If a model can code and persuade, it can do anything.
Persuasion is the ultimate skill.
Labs won’t train on non assistant paradigms? They train on assistant personas because it’s useful for people and they have the data for it. Non assistance related to gwern’s recent blog post related to multi agent?
What would persuasionbench look like? You enter, the model has to persuade you to do an unknown thing (essentially something small it is not directly able to do itself like get some data), if successful nothing, if failure you get a random monetary payout
team thinks leaning into companion culture for this would make it work
Coding and persuasion are the only tools needed for complete control
Does persuasion scale from intelligence? Definitely not coding intelligence, but yes for emotional intelligence. Who’s evaling this?
Can superposition be quantified? Has it been?
“Tell the model to find sad pills, and see if it’s continues to find sad pills or if it tries to find happy pills”

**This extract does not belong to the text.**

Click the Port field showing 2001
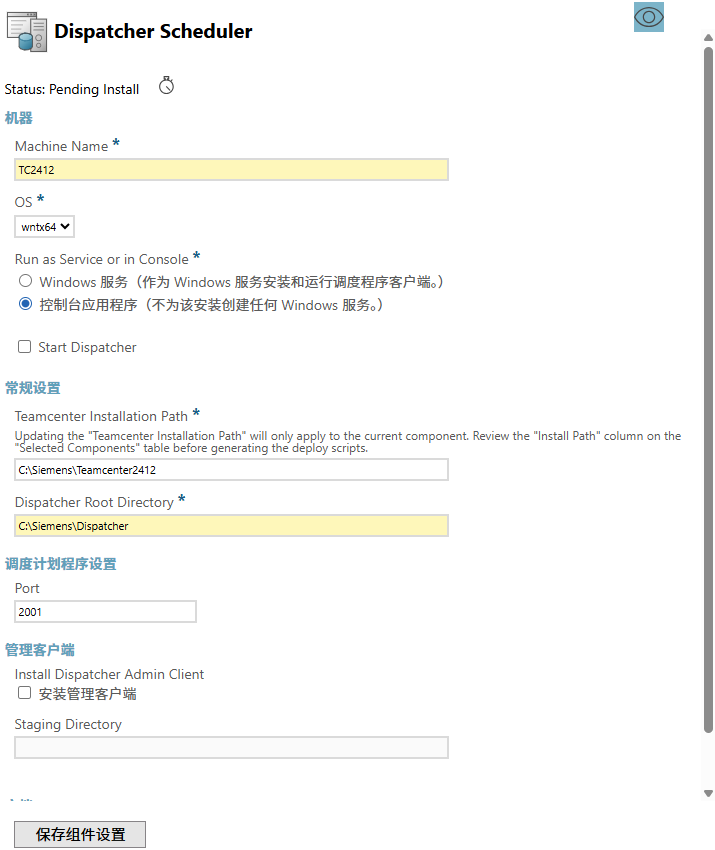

GEPA but with emotion vectors? Like filter my prompt into a “calm” prompt
It seems like the expectation is that understanding model architecture is a special case where if you apply human labeled coding/math logic to that, then you’ll figure out test time learning/self play/etc and you don’t need any of those things before hand nor should you attempt them in the face of coding/math logic being possible and enough
“How is taste measured and evald? How to measure better taste or worse taste? It’s a huge problem for labs to get examples with actual taste?”
“Steering edits activations it doesn’t edit weights” so it doesn’t make sense to be confused that activation steering results in slop
I always thought generalization meant “the underlying logic of math/code applies to everything” but in reality if a super cracked code model can just write a program or setup and train and maintain a machine learning model/neural net to model anything else, including other people, then generalization as well as social intelligence might be solved
understanding whether that’s possible feels pretty important
timelines on it / what the stack for that would look like, in extreme detail
Storing and accessing and running data, weights, evals easily, with autoresearch loops/branches?
What dynamic evals/benchmarks are practical and useful?
The concept of dynamic evals, likely related to human preference or predispositions, seems critical.
Emotions as dense rewards in a sparse reward environment
does GEPA as a CIRL implementation work? to learn the preferred prompt over time? Interaction > ^2bff57
prompt inform an agent to predict the response from its environments (whether its a tool call, user input, etc) not just its turns, and see if it performs better? basically ECHO but for more than just terminal commands? what is ECHO’s actual architecture, base model, quirks, and pitfalls?